> [Problem to solve]: Would you output each record exactly as it stands?
Extracted entries Start Marker
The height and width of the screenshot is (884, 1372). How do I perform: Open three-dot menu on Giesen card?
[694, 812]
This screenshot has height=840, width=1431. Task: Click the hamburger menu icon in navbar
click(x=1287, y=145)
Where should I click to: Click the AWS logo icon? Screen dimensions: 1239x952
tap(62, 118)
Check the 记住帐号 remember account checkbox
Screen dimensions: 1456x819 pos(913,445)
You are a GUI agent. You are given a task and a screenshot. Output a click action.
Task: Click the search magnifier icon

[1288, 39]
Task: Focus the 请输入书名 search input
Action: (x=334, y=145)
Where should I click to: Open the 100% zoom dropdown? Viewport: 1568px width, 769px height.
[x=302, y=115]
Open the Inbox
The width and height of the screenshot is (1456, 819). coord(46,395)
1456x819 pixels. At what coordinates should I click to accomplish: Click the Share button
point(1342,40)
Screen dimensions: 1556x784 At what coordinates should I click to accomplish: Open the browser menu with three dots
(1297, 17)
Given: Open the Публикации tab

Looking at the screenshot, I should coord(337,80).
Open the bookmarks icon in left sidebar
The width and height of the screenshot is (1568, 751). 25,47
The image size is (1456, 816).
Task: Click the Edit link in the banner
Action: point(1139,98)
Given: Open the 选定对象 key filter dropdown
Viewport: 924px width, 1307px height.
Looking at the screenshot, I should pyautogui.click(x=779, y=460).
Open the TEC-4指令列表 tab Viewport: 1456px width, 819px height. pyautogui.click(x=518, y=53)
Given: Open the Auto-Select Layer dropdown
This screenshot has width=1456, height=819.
Extracted entries End Marker
> [Written answer]:
The height and width of the screenshot is (884, 1372). How do I perform: Open three-dot menu on Giesen card?
[694, 812]
This screenshot has height=840, width=1431. Task: Click the hamburger menu icon in navbar
click(x=1287, y=145)
Where should I click to: Click the AWS logo icon? Screen dimensions: 1239x952
tap(62, 118)
Check the 记住帐号 remember account checkbox
Screen dimensions: 1456x819 pos(913,445)
You are a GUI agent. You are given a task and a screenshot. Output a click action.
Task: Click the search magnifier icon

[1288, 39]
Task: Focus the 请输入书名 search input
Action: (x=334, y=145)
Where should I click to: Open the 100% zoom dropdown? Viewport: 1568px width, 769px height.
[x=302, y=115]
Open the Inbox
The width and height of the screenshot is (1456, 819). coord(46,395)
1456x819 pixels. At what coordinates should I click to accomplish: Click the Share button
point(1342,40)
Screen dimensions: 1556x784 At what coordinates should I click to accomplish: Open the browser menu with three dots
(1297, 17)
Given: Open the Публикации tab

Looking at the screenshot, I should coord(337,80).
Open the bookmarks icon in left sidebar
The width and height of the screenshot is (1568, 751). 25,47
The image size is (1456, 816).
Task: Click the Edit link in the banner
Action: point(1139,98)
Given: Open the 选定对象 key filter dropdown
Viewport: 924px width, 1307px height.
Looking at the screenshot, I should pyautogui.click(x=779, y=460).
Open the TEC-4指令列表 tab Viewport: 1456px width, 819px height. pyautogui.click(x=518, y=53)
Given: Open the Auto-Select Layer dropdown
This screenshot has width=1456, height=819.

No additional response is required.